Fácil y sencillo, "nunca hagas lo que no quieres que te hagan". Eso es muy cierto, por lo menos en mi caso.
Ayer me hicieron lo que yo ya hice y estoy haciendo. Lo tomaré como un toque de atención del destino, un aviso de que no continúe.
Ayer terminé dando pena, dando mucha pena y por esa pena y el sentimiento de víctima que nos mueve (ir siempre con el perdedor) acabé consiguiendo lo que ya había conseguido en mis sueños. Lo acabé consiguiendo es cierto, pero ¿a qué precio? ¿al precio de no significar nada? ¿al precio de dejarlo como anécdota?

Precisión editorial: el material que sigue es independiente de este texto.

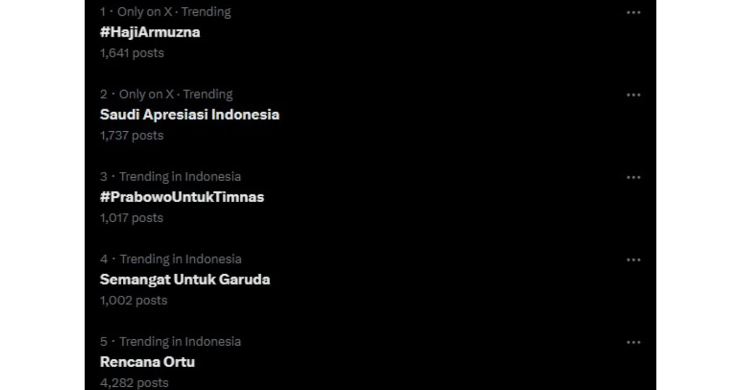The width and height of the screenshot is (750, 390).
Task: Open more options for Semangat Untuk Garuda
Action: (x=633, y=260)
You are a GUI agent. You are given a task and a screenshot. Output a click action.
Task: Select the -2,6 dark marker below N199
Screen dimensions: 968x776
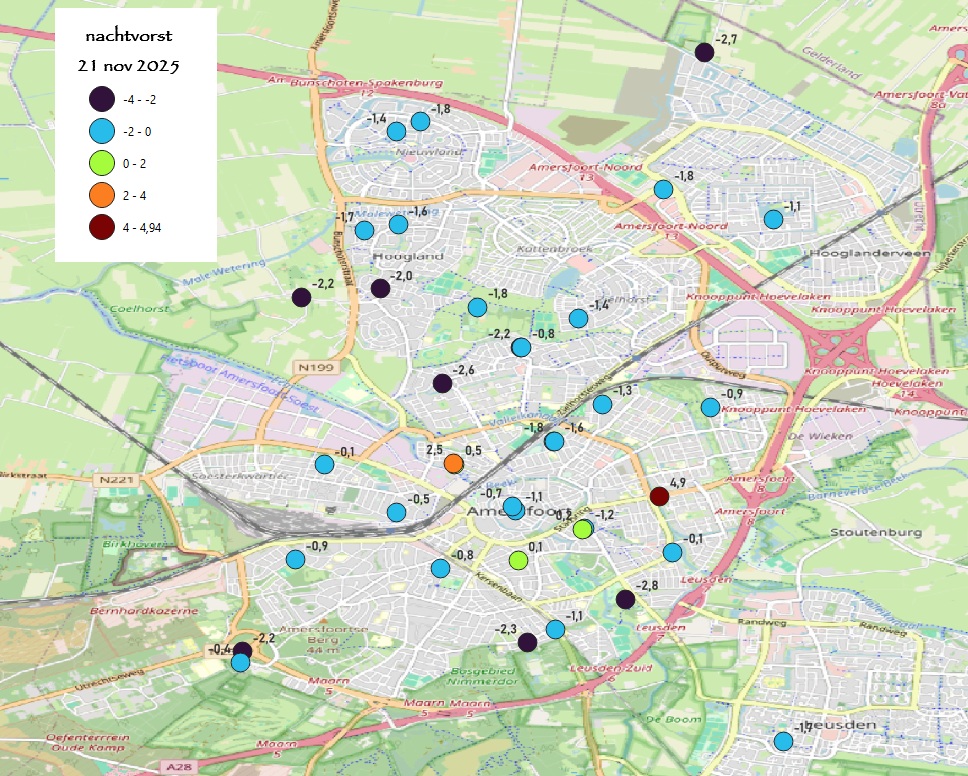click(440, 383)
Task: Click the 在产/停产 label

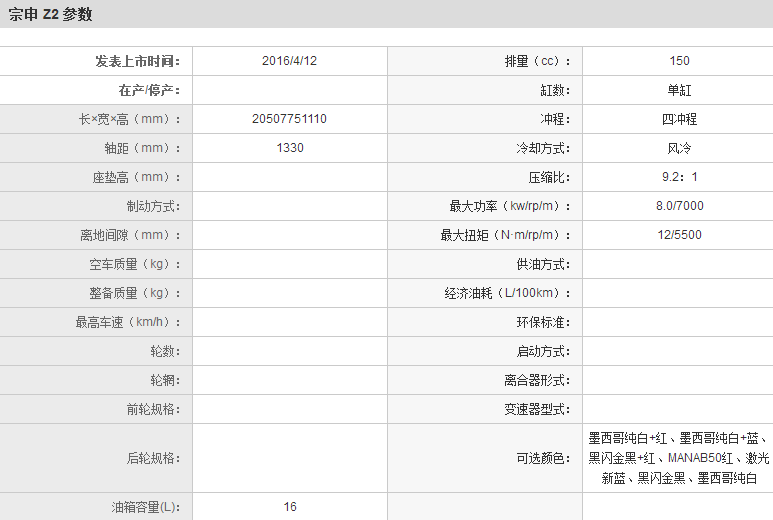Action: tap(150, 90)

Ayer me di cuenta de lo negativo que es que te den una oportunidad, una sola oportunidad sin tener opción a más. Una vez pedí que me la dieran, lo supliqué casi, no puedes decir que no a algo que no has probado. Quizás me equivoqué, al fin y al cabo las relaciones son simples negocios en los que las dos partes tienen que estar de acuerdo.

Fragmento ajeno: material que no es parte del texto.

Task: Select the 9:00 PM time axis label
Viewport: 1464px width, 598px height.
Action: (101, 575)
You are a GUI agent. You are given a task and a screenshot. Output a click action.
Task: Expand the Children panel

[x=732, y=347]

Ayer fallé. Fallé al continuar con lo mismo y forzar un resultado que a la larga no es bueno. A la larga y a la corta, estamos hablando de ayer... Tomaré lo que ocurrió como algo para lo que reflexionar, algo con lo que pensar qué es lo que quiero de verdad.
Me canso de ser paciente, me canso de esperarte, de no tenerte, sí a ti no te tengo, a ti a la cual no conozco aún, a ti que te escondes. Igual me equivoco y ya te he conocido, pero me revienta esperar para comprobarlo.